The Labor Department’s fiduciary prohibited transaction
exemption to align with the Securities and Exchange Commission’s Regulation
Best Interest has landed at the Office of Management and Budget for review.
Labor sent its fiduciary PTE, Improving Investment Advice
for Workers & Retirees Exemption, to OMB on Tuesday.
Steve Saxon, partner at Groom Law Group in Washington, told
ThinkAdvisor in a Wednesday morning interview that he expects OMB’s review of
the fiduciary PTE to be “very short,” and completed within a matter of days.

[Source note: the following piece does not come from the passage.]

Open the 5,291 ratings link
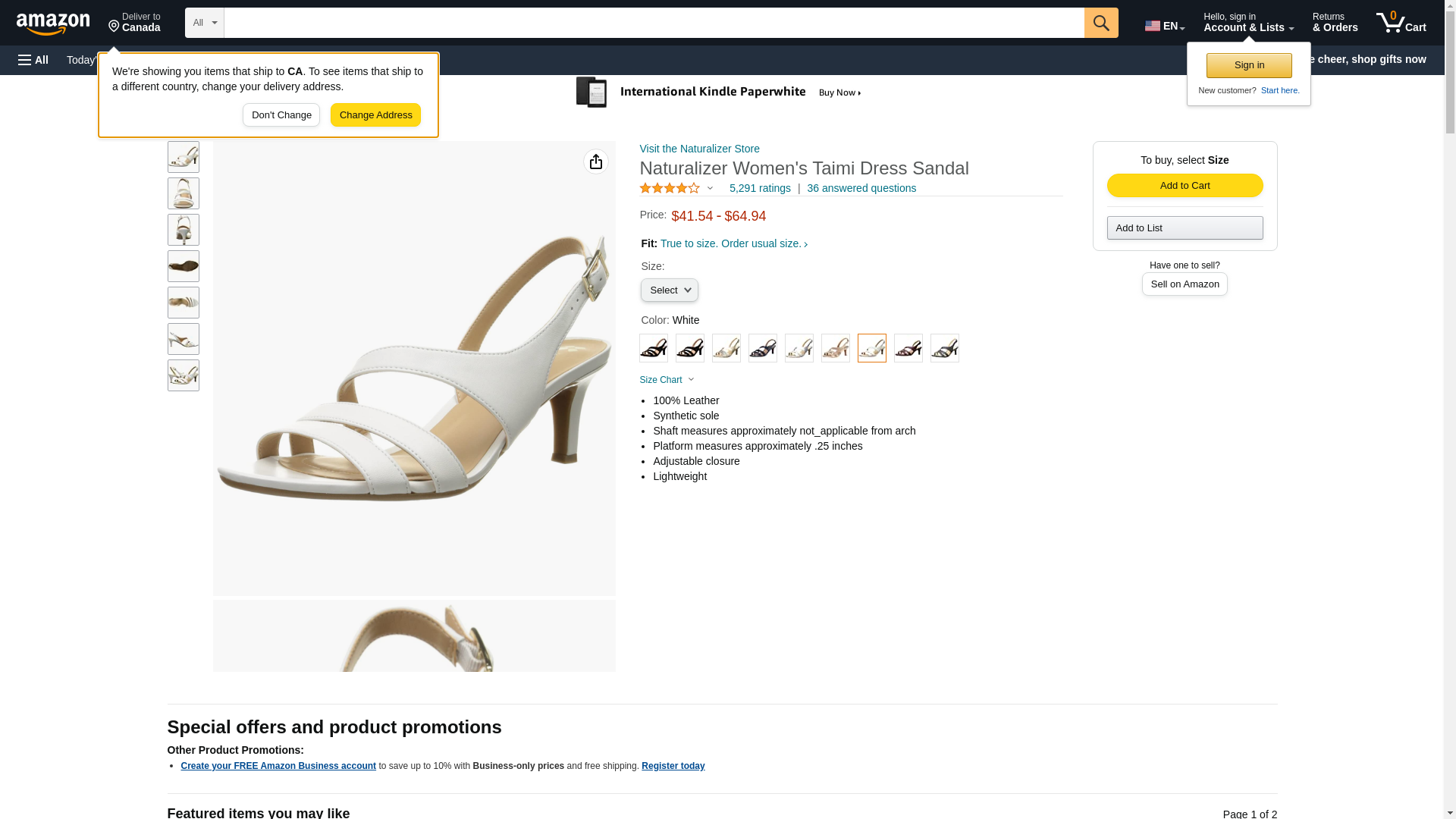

It
could be “less than a week,” Saxon said.
Because the rule is designated as “economically significant,
that could impact the overall [review] process” at OMB, Saxon added.

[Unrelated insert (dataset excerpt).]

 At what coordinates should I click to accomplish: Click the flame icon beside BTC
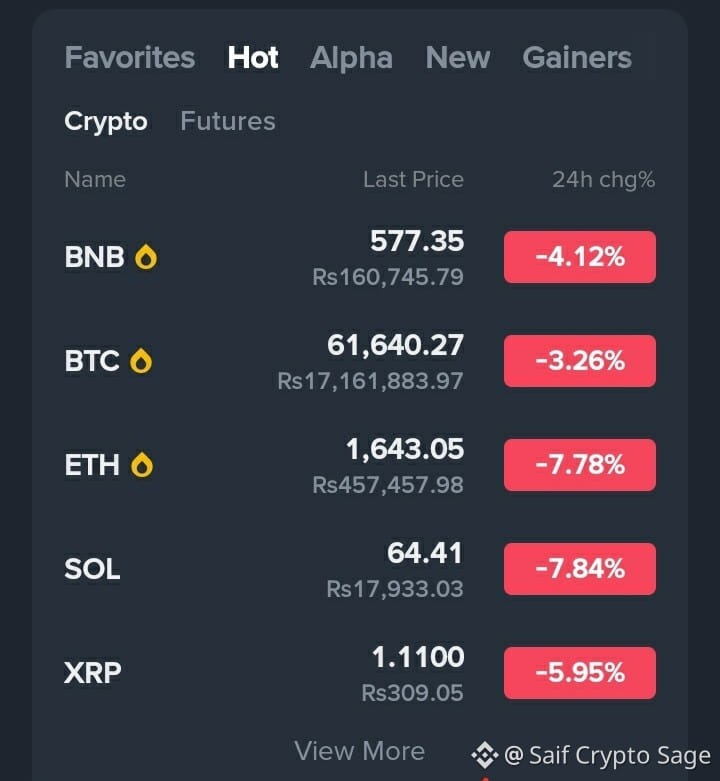tap(141, 361)
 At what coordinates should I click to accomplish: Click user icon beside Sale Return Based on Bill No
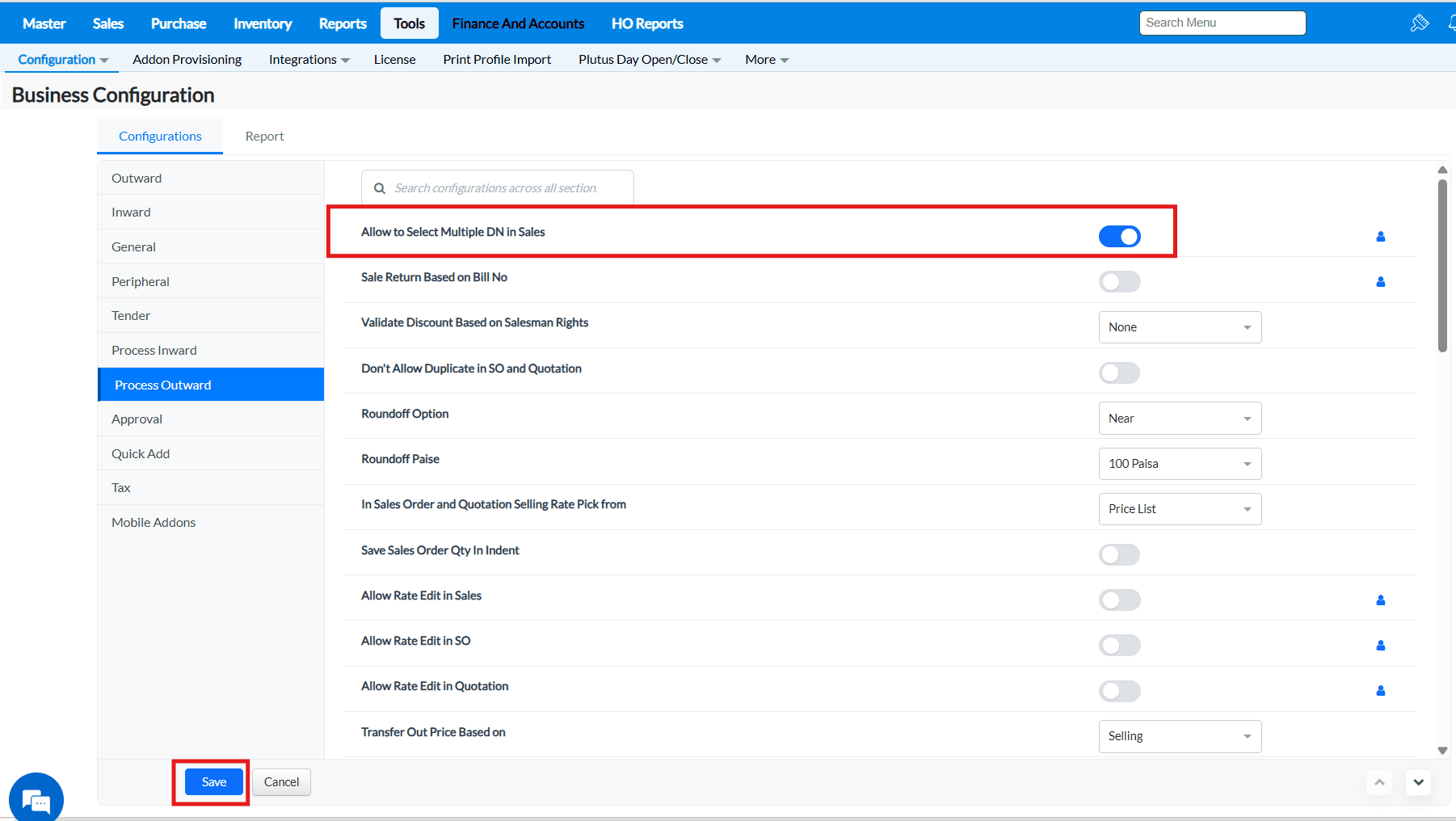(x=1380, y=282)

If the Biden administration “wants to do something with the
exemption, he may just tweak it some, [and] Biden can revoke” it, Saxon said.
Brad Campbell, partner at Faegre Drinker in Washington, told
ThinkAdvisor that the timing of the final rule landing at OMB “presents
challenges for the Department.”
However, Campbell said, Labor’s proposal “was identified as
a significant rule, which normally requires 60 days before it can become
effective. That would put the effective date after Inauguration Day, providing
opportunities for the incoming administration to try to delay or rescind the
Either way, explained the former head of Labor’s Employee
Benefits Security Administration, “we will all be waiting eagerly to see the
final text once released, and given OMB’s recent history of moving DOL
regulations very rapidly, that may happen within the next two weeks.”
More Views on Final Rule
Fred Reish, partner at Faegre Drinker in Los Angeles, added
that “it is now impossible to publish the final rule in time to prevent the
Biden administration from reviewing and revising it.”
Developing the rule was slowed down at Labor, Reish said,
“by the significant negative reaction from the financial services sector, and
particularly from broker-dealers and insurance companies.”
Due to these concerns, the DOL “decided to hold public
hearings and, I assume, to rewrite parts of the rule. Those steps added weeks, if not months, to
the timeline. As a result, the Trump administration will not have the final say
on this rule,” he explained.
George Michael Gerstein, partner at Stradley Ronon in
Washington, added in a separate Wednesday morning email to ThinkAdvisor that
the Biden administration will likely look “very closely” at the PTE.
“It’s a tie-in with Regulation Best Interest, already in
effect, and market developments may allow this exemption to see the light of
day,” Gerstein said.
Labor’s rule “appears to be on a path to being finalized
before the end of the Trump administration,” added Dan Zelinski, spokesman for
the Insured Retirement Institute.
“With the modifications we [IRI] provided in our comments, a
final rule can provide appropriate protections for retirement investors while
also preserving retirement investors’ access to investment advice and
alternative business models in a manner consistent with Reg BI,” Zelinski said.